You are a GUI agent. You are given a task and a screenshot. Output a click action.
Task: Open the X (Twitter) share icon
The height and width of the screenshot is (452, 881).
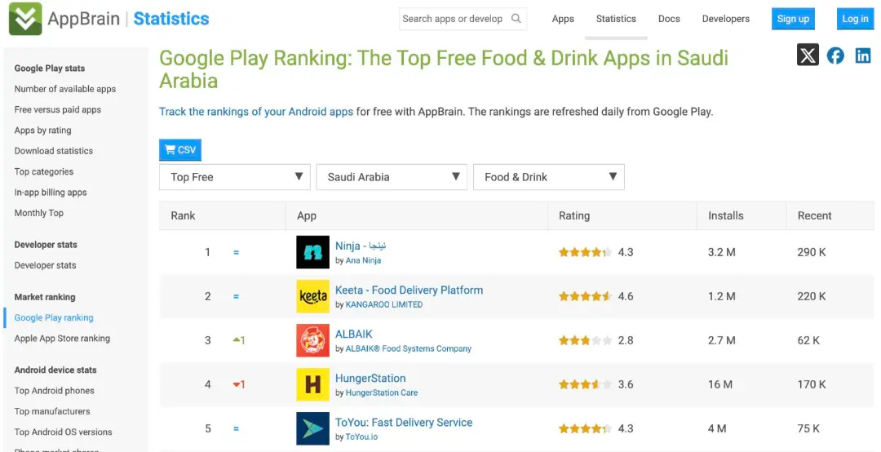(808, 55)
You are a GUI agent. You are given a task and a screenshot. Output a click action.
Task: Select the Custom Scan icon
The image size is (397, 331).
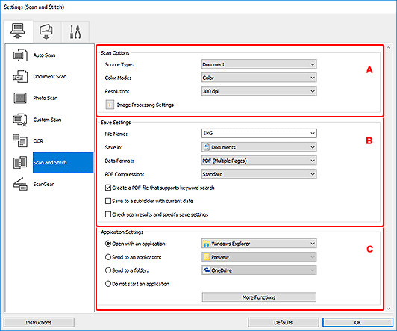(20, 120)
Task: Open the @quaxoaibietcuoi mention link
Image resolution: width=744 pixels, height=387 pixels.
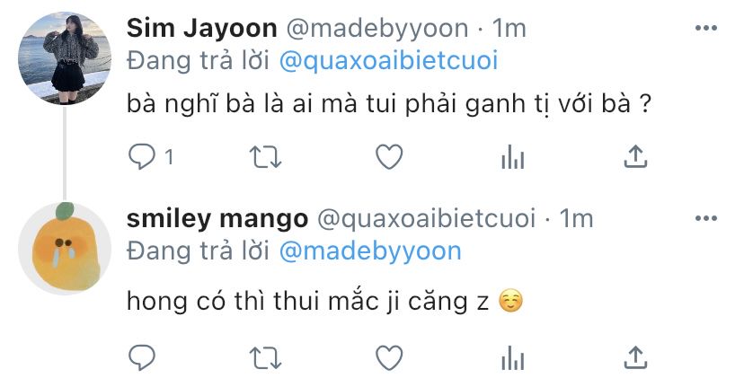Action: point(388,61)
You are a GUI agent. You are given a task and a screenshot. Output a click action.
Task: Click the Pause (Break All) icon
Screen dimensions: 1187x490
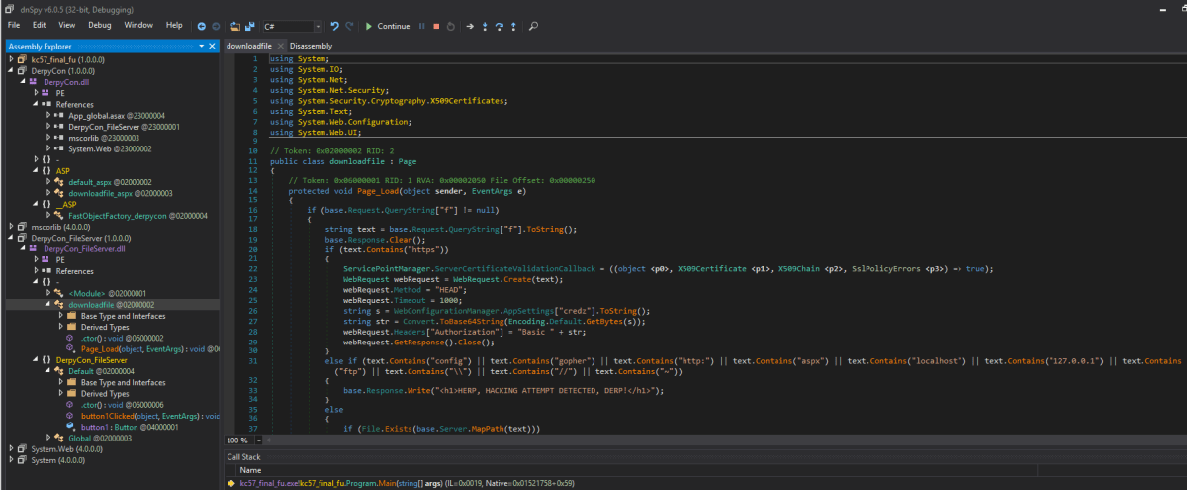[x=422, y=25]
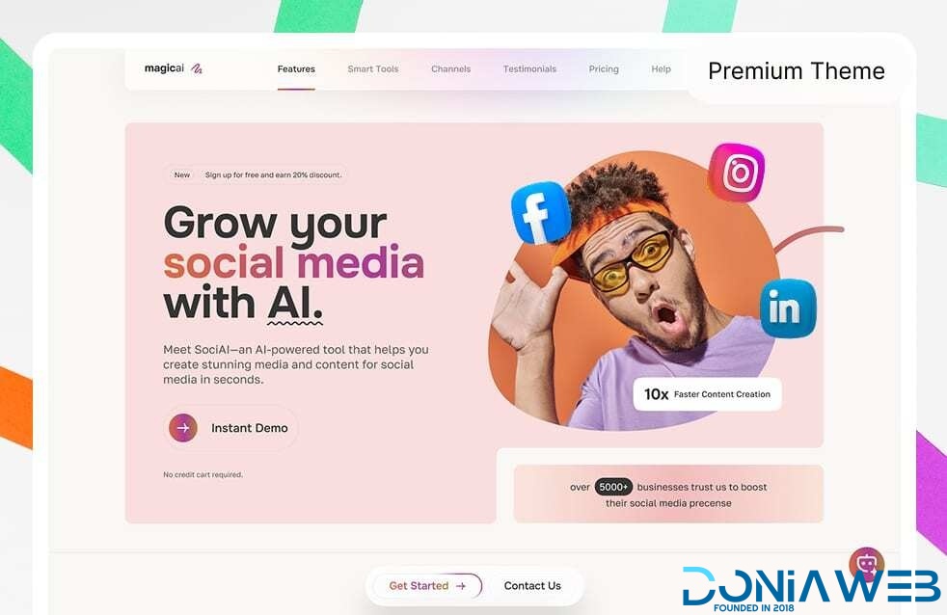Click the arrow inside Get Started
Screen dimensions: 947x615
pos(461,586)
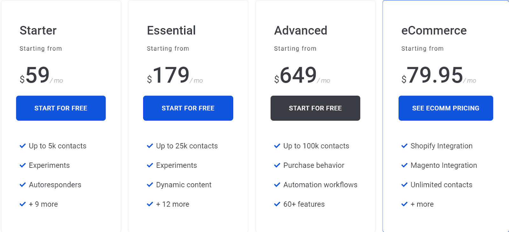The image size is (509, 232).
Task: Expand the + 9 more Starter features
Action: pyautogui.click(x=43, y=204)
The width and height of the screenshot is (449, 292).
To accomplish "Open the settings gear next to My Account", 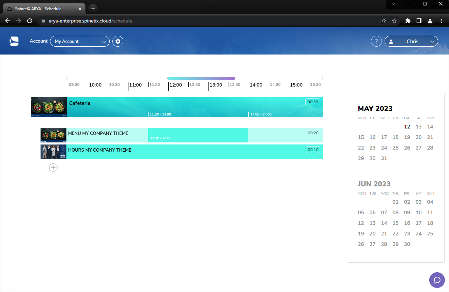I will tap(118, 41).
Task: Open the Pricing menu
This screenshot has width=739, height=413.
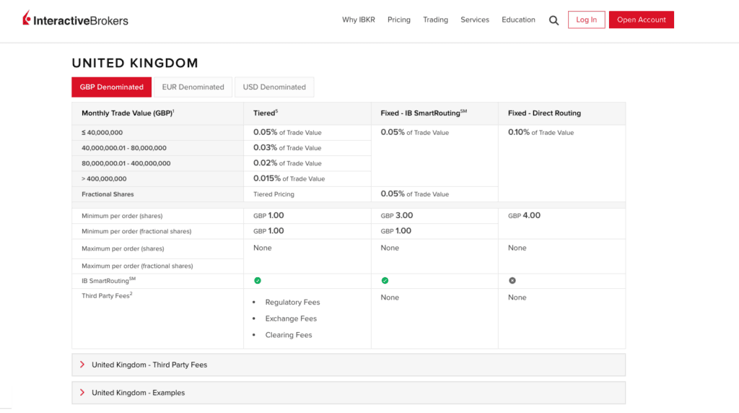Action: [x=398, y=19]
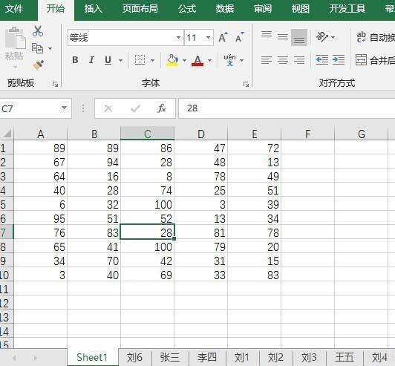The image size is (395, 366).
Task: Switch to the 张三 sheet tab
Action: click(170, 357)
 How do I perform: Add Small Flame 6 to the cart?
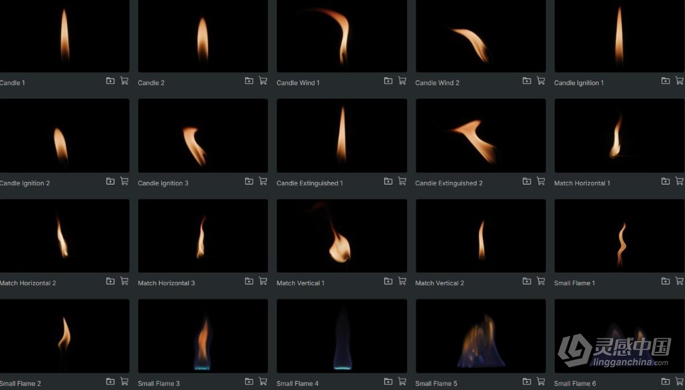[678, 381]
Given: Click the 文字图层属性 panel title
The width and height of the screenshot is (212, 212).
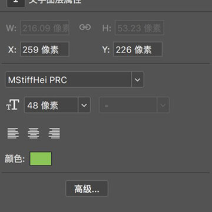Looking at the screenshot, I should coord(55,2).
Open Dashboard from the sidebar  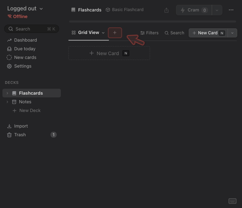pyautogui.click(x=25, y=40)
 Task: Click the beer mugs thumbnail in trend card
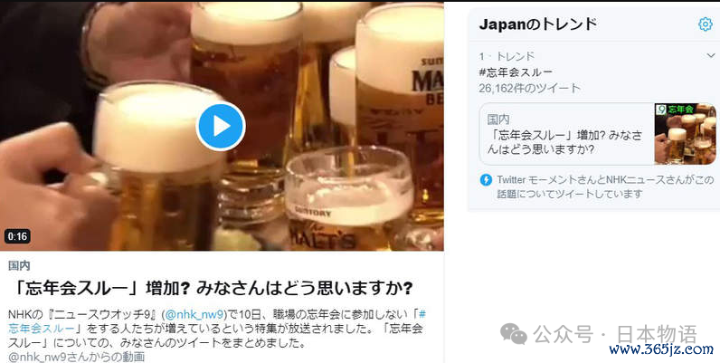(685, 134)
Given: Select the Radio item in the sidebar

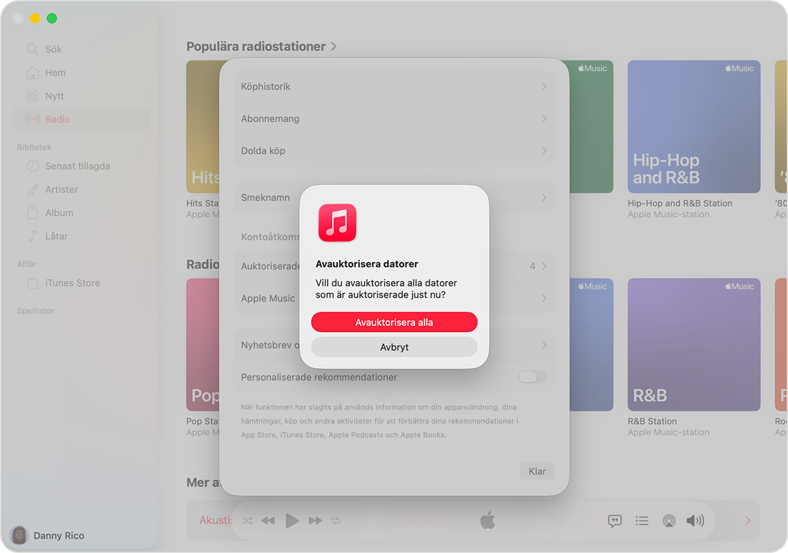Looking at the screenshot, I should (57, 119).
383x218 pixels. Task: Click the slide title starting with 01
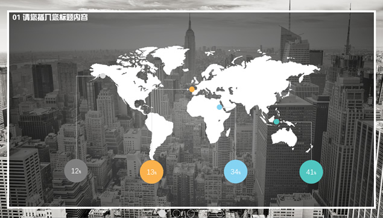[50, 18]
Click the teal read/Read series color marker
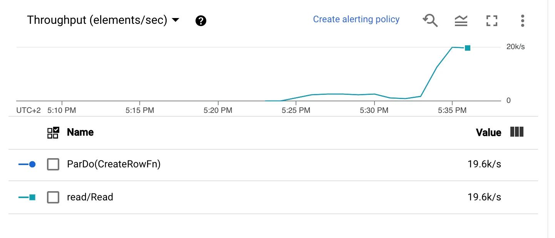The image size is (555, 238). [x=27, y=197]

### WHAT NEEDS TO BE DONE
Where a line of the records contains the word "icon", count it; state only the final tally.

### ANSWER FOR THIS EXERCISE
3